# WHAT YOU SHOULD DO
In the reply, give back exactly the lines from the one with "You are a GUI" through the last line of the records, without pictures.

====== DATA ======

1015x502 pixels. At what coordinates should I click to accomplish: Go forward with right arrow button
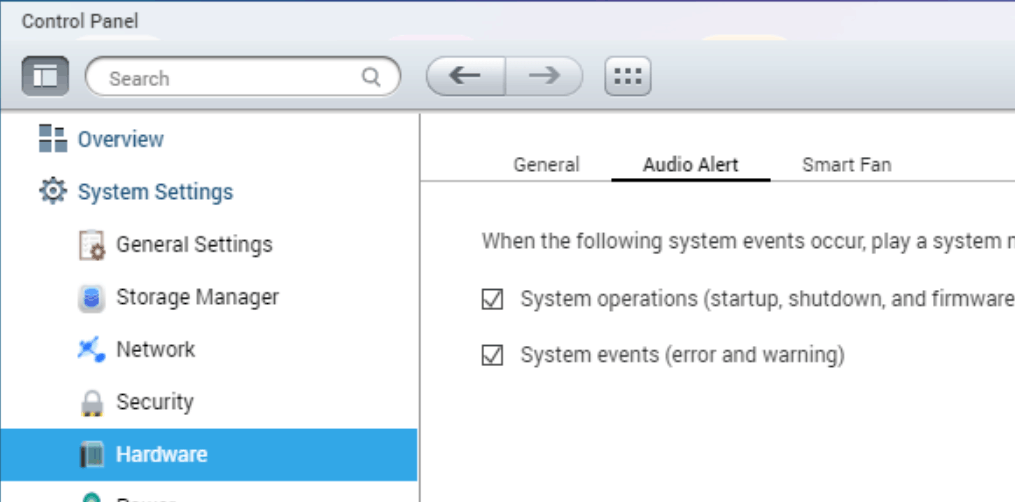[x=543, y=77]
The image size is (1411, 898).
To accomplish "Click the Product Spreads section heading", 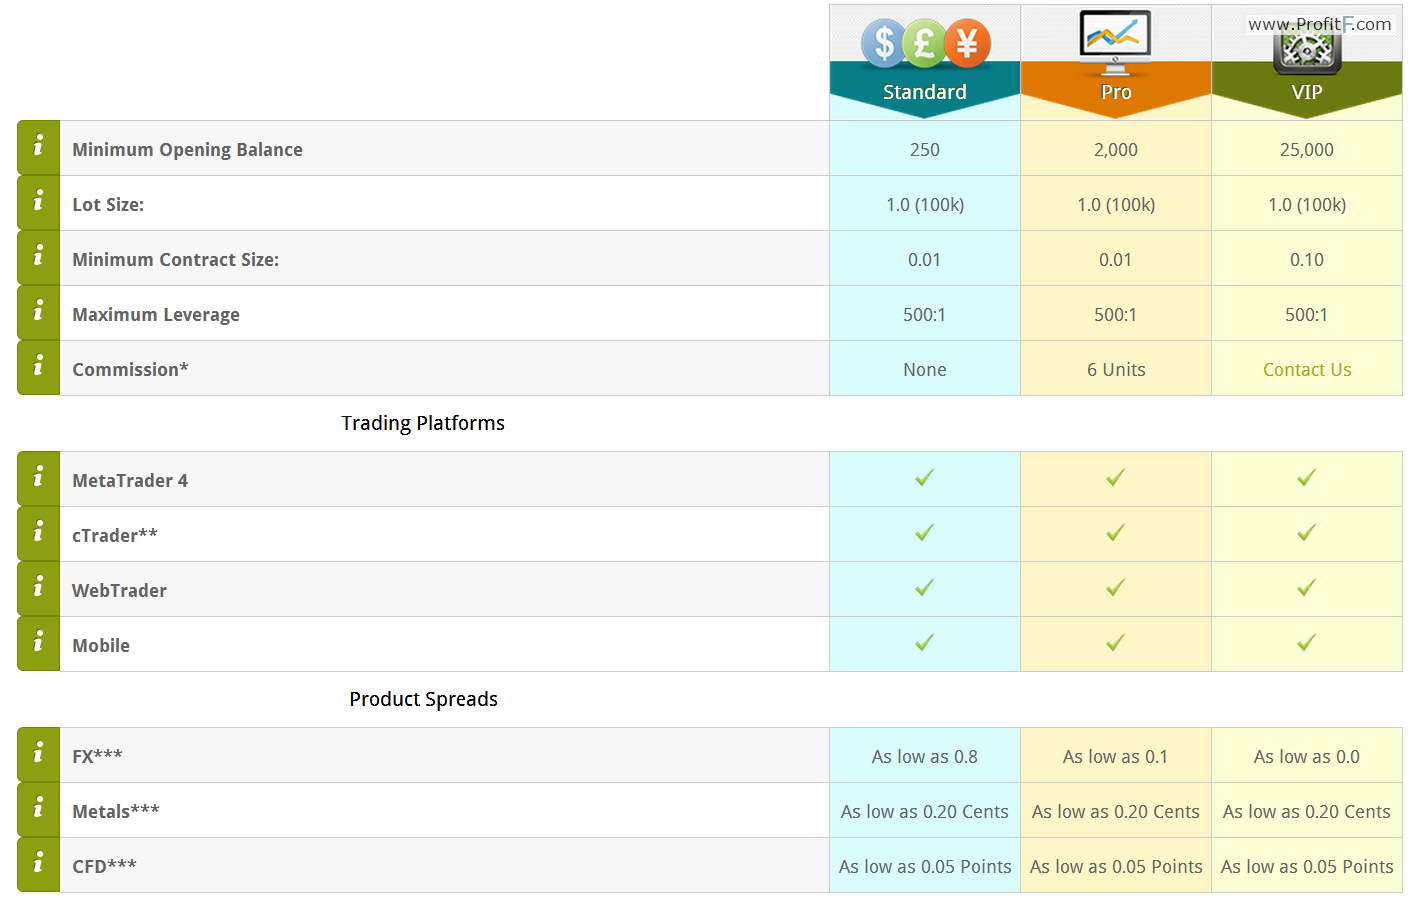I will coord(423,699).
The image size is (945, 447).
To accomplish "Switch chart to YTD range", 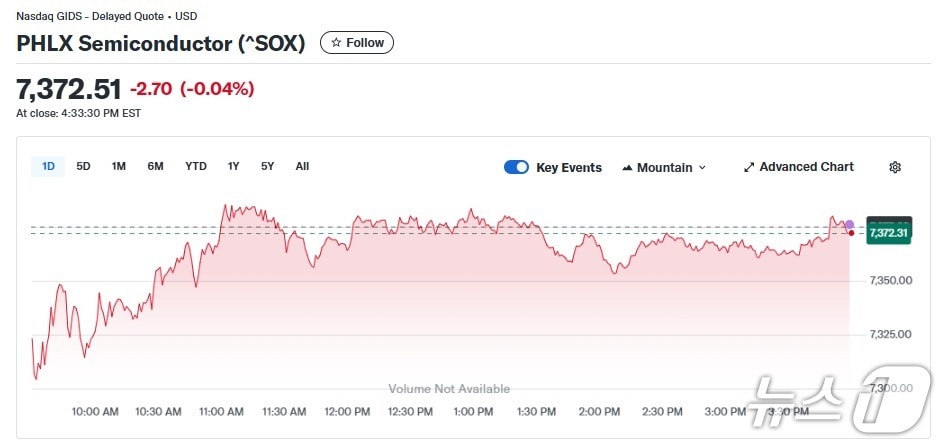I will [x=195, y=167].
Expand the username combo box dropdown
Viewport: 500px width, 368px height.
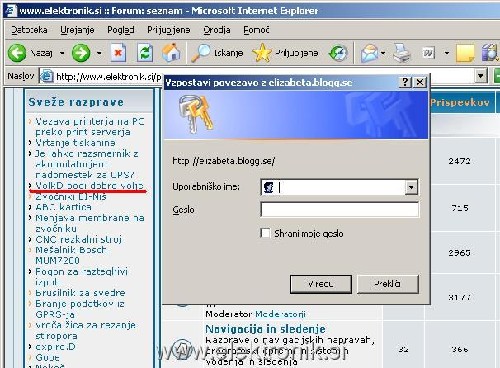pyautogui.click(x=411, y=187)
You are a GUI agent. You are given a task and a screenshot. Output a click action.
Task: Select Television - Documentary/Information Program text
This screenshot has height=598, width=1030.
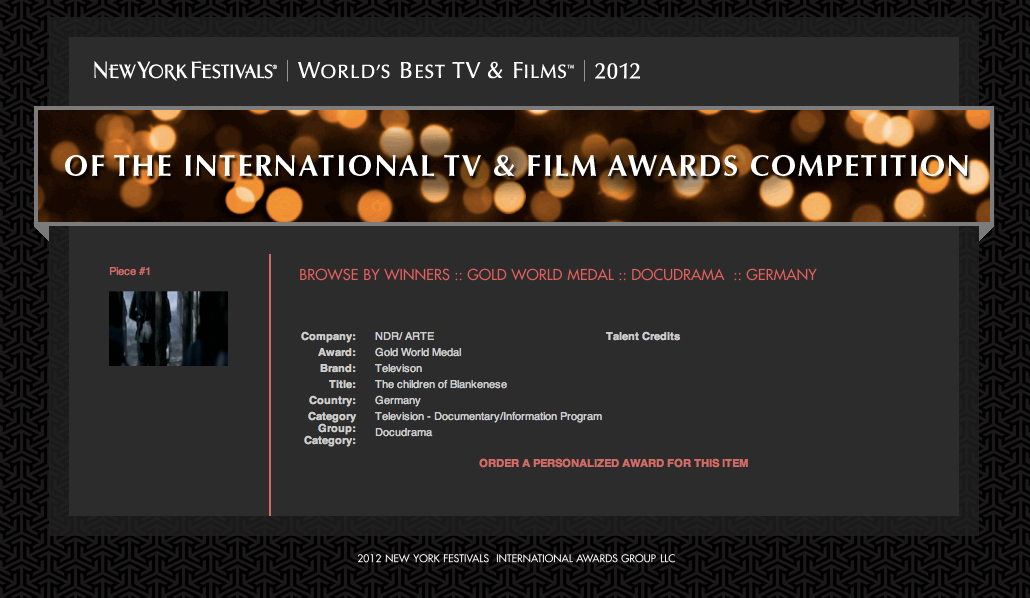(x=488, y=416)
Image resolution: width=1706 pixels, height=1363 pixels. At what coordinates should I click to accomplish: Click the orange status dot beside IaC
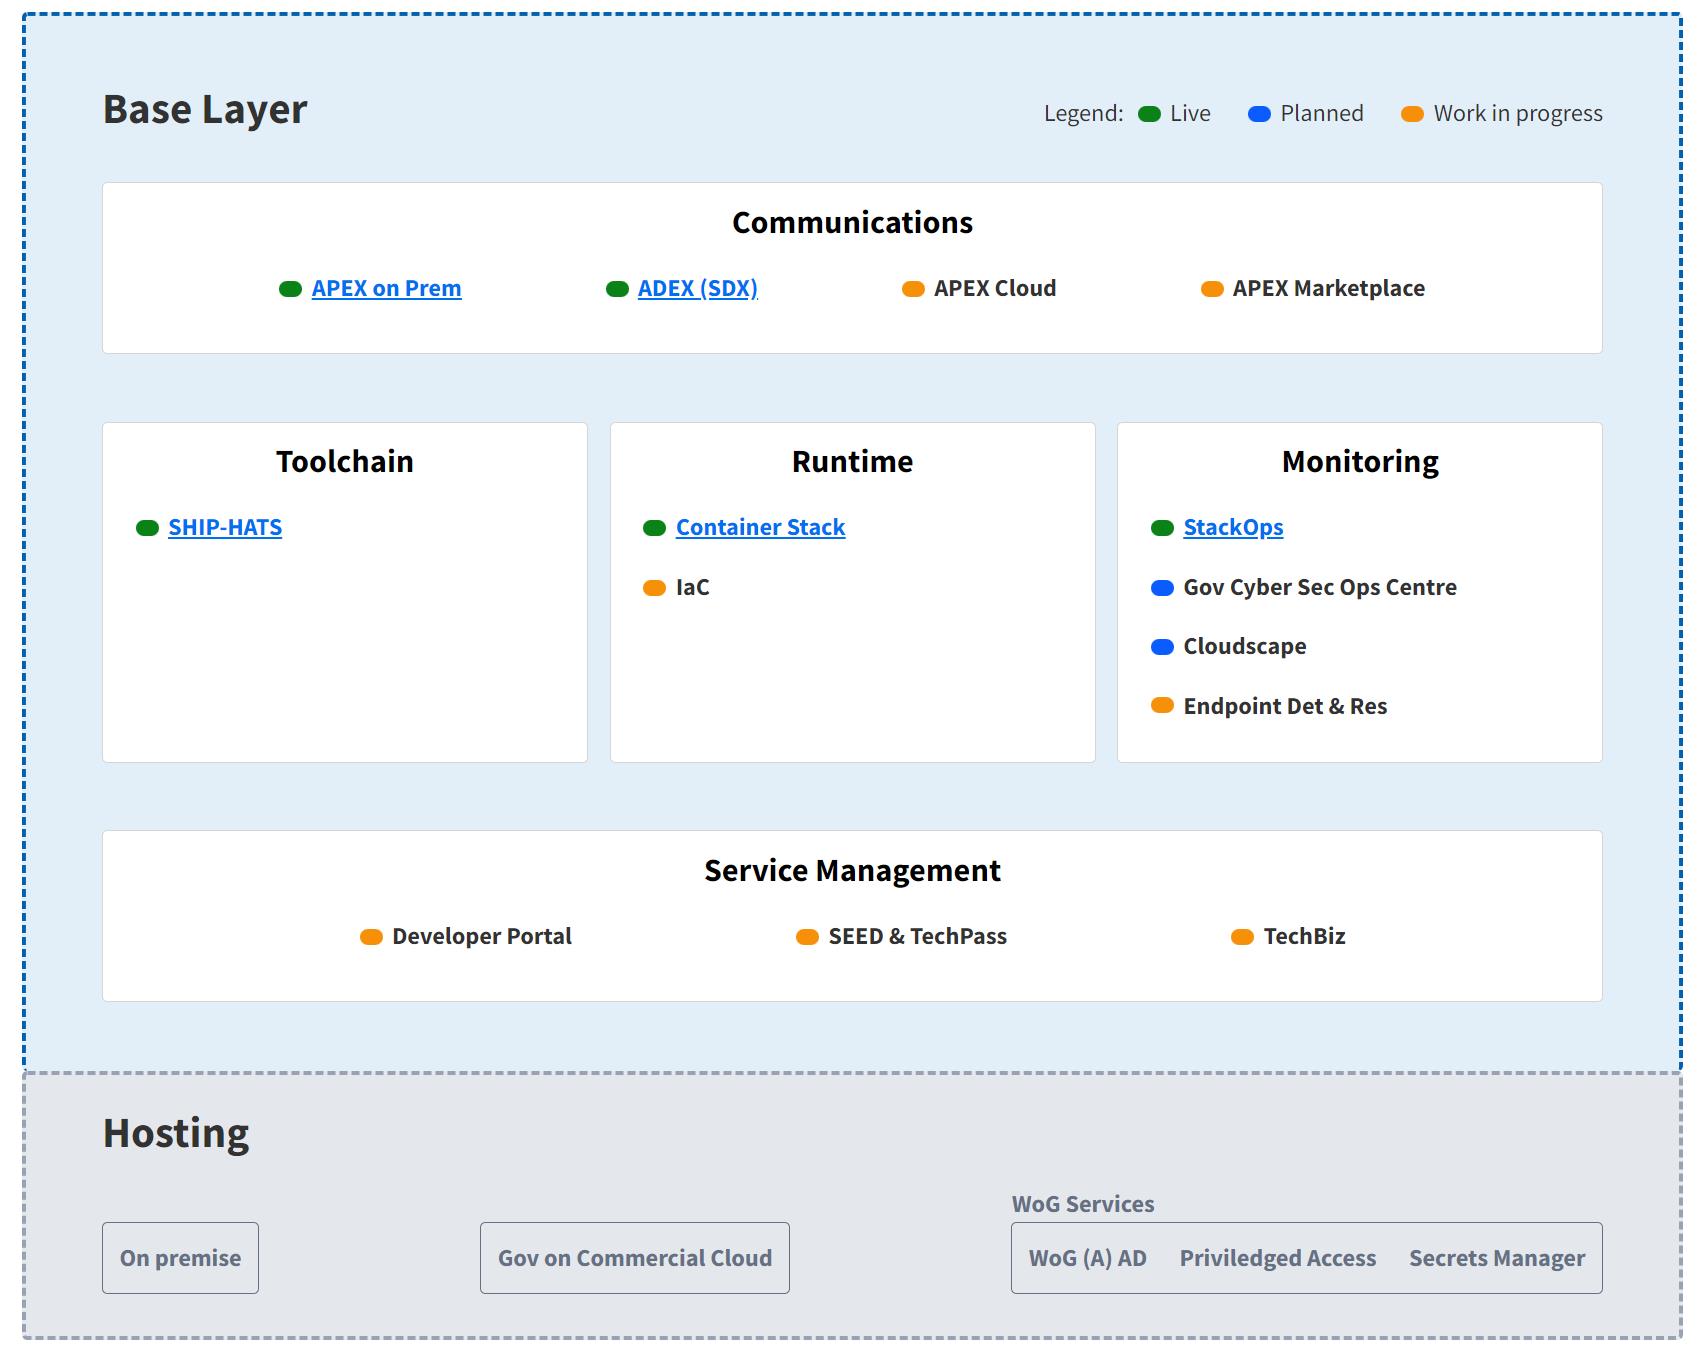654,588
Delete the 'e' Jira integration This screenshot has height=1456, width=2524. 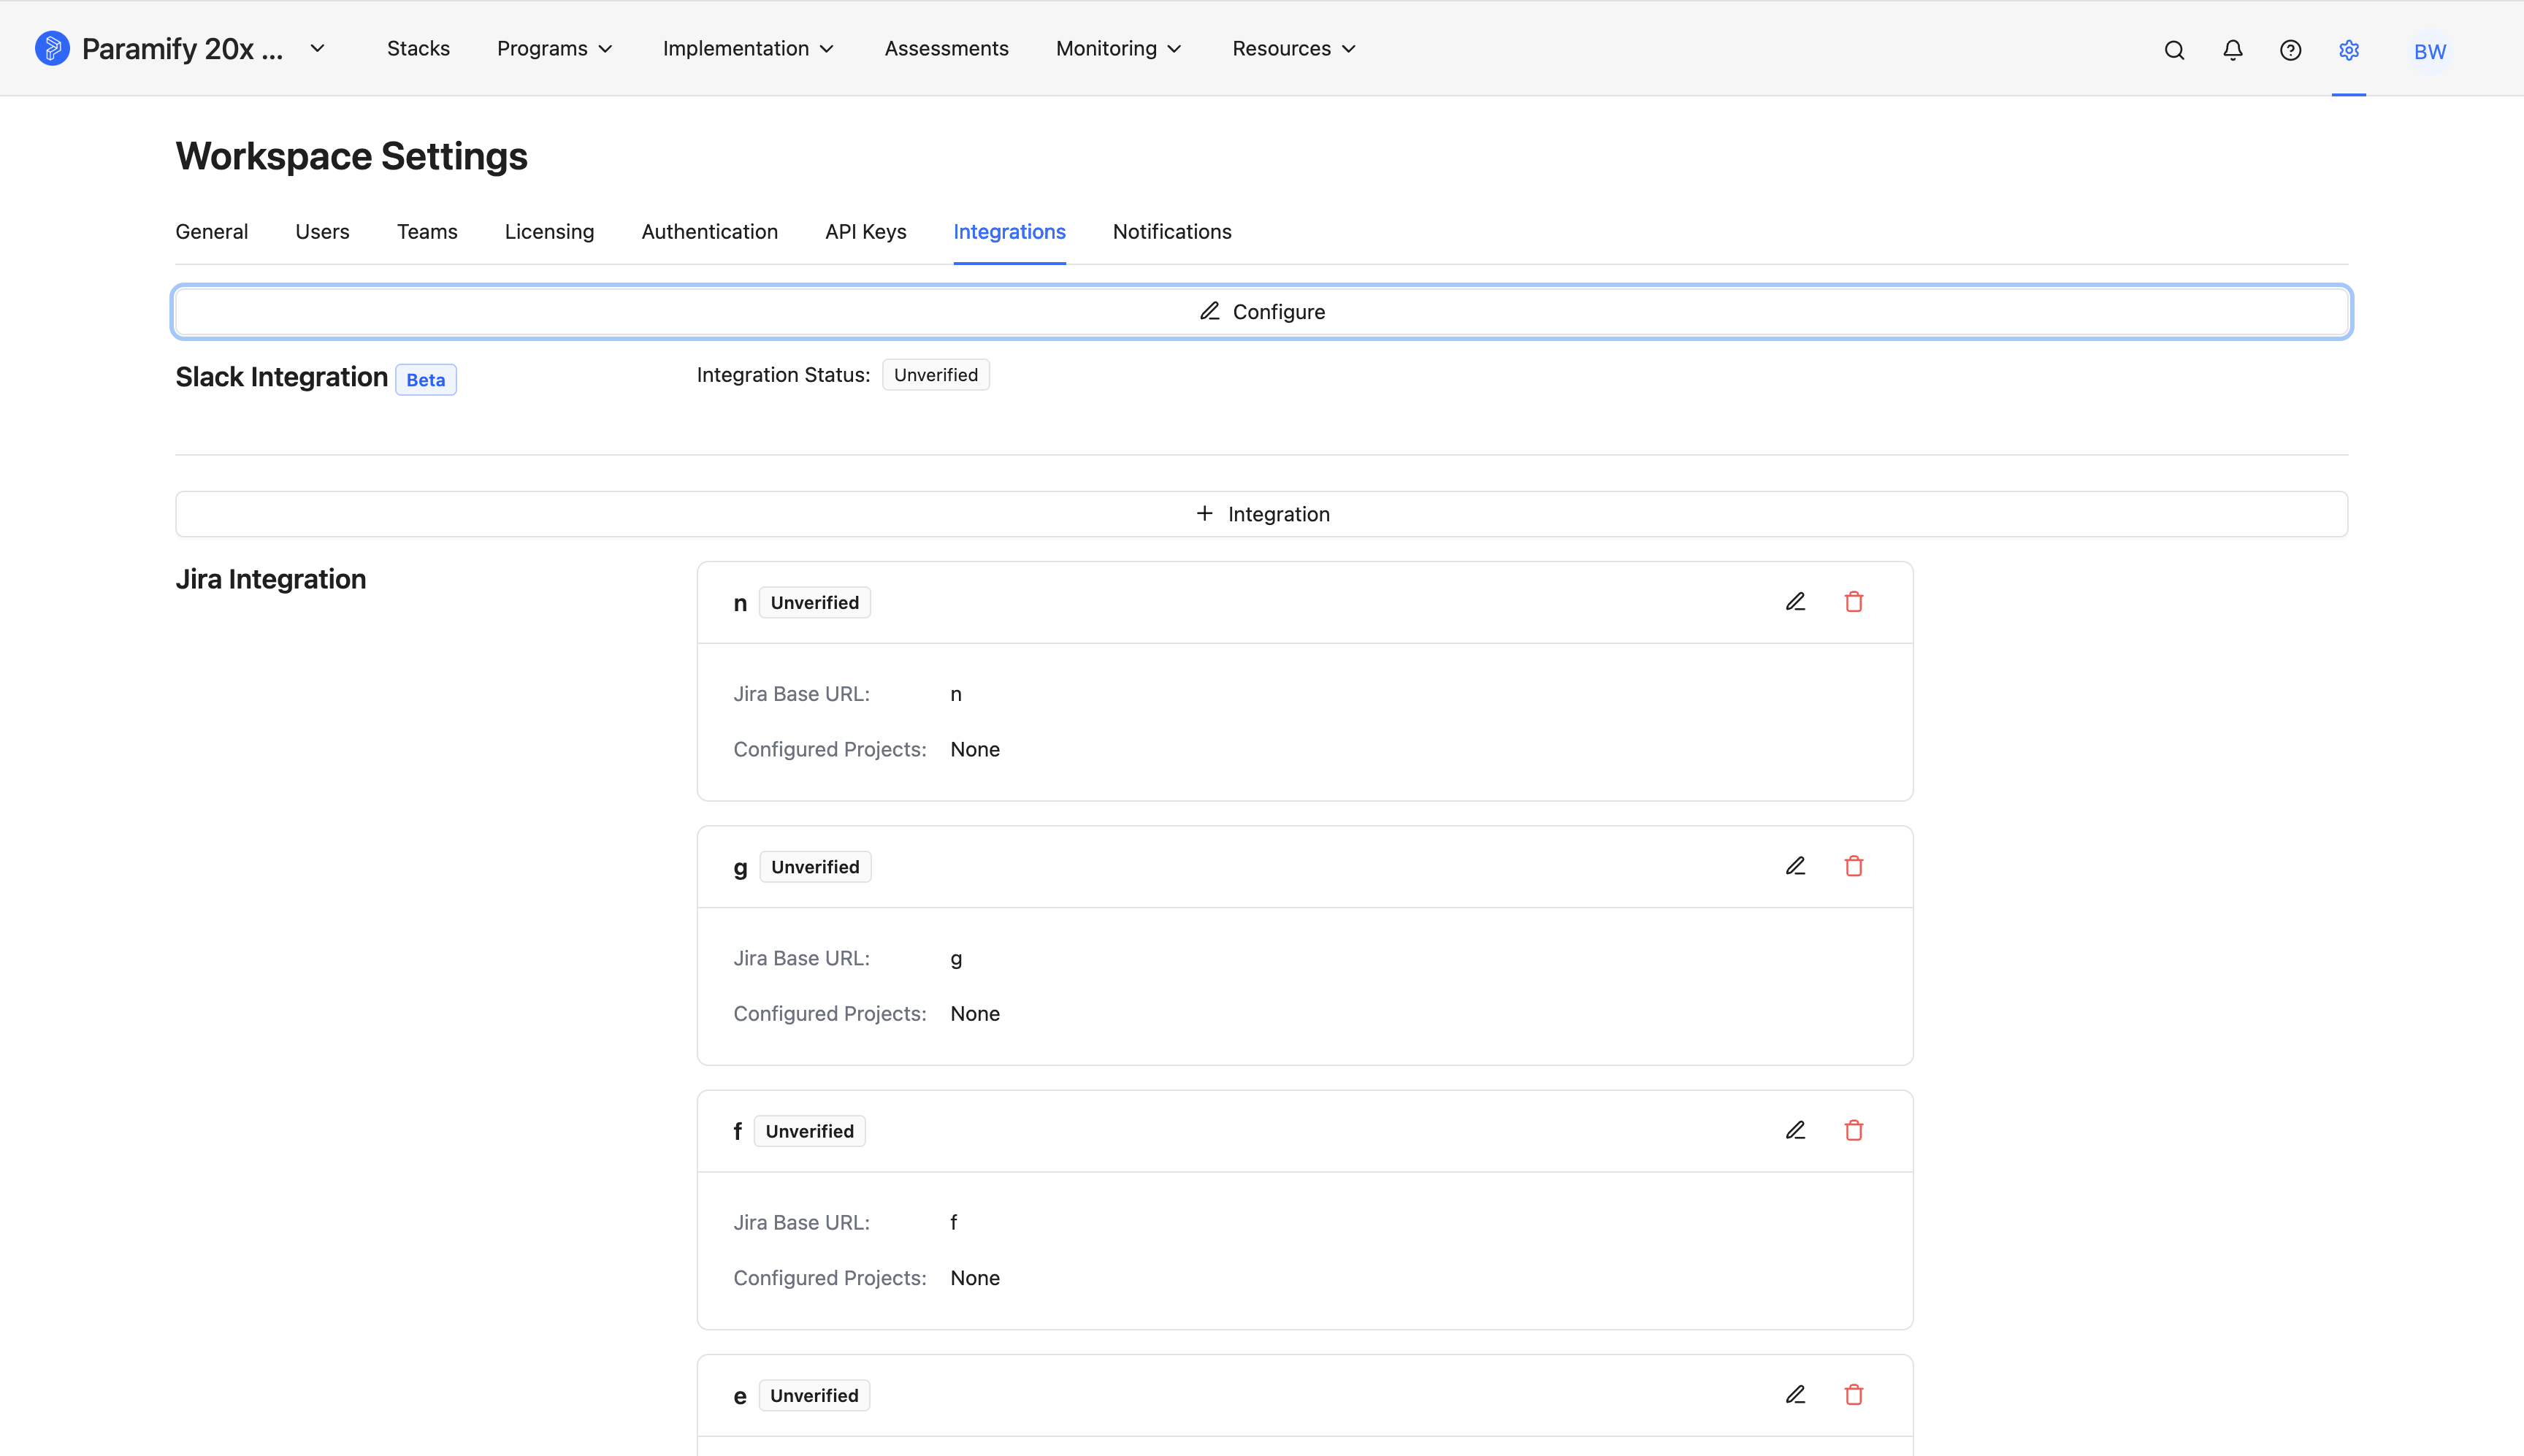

======

# SOLUTION TO THE EXERCISE
You are a GUI agent. You are given a task and a screenshot. Output a click action.
Task: Select Television - Documentary/Information Program text
This screenshot has height=598, width=1030.
(x=488, y=416)
Image resolution: width=1706 pixels, height=1363 pixels. At what coordinates should I click to accomplish: Click the orange status dot beside IaC
654,588
Delete the 'e' Jira integration This screenshot has height=1456, width=2524. 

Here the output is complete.